____ PROVIDED ENTRIES

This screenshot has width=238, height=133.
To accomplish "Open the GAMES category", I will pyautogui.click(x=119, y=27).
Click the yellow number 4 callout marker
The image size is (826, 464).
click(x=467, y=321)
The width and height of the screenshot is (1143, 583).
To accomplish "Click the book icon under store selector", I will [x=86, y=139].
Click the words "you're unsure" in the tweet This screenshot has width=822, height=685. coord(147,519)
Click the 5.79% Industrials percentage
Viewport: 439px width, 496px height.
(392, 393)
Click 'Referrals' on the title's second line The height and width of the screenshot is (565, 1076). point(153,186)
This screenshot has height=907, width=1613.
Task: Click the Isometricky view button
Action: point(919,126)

________

WHAT IS REQUIRED:
Extract the coordinate answers from all of the material, together with the lines that accompany them, and copy each one word for word.

TASK OUTPUT:
This screenshot has width=238, height=133.
To accomplish "Open the GAMES category", I will pyautogui.click(x=119, y=27).
Click the yellow number 4 callout marker
The image size is (826, 464).
click(x=467, y=321)
The width and height of the screenshot is (1143, 583).
To accomplish "Click the book icon under store selector", I will [x=86, y=139].
Click the words "you're unsure" in the tweet This screenshot has width=822, height=685. coord(147,519)
Click the 5.79% Industrials percentage
Viewport: 439px width, 496px height.
(392, 393)
Click 'Referrals' on the title's second line The height and width of the screenshot is (565, 1076). point(153,186)
This screenshot has height=907, width=1613.
Task: Click the Isometricky view button
Action: point(919,126)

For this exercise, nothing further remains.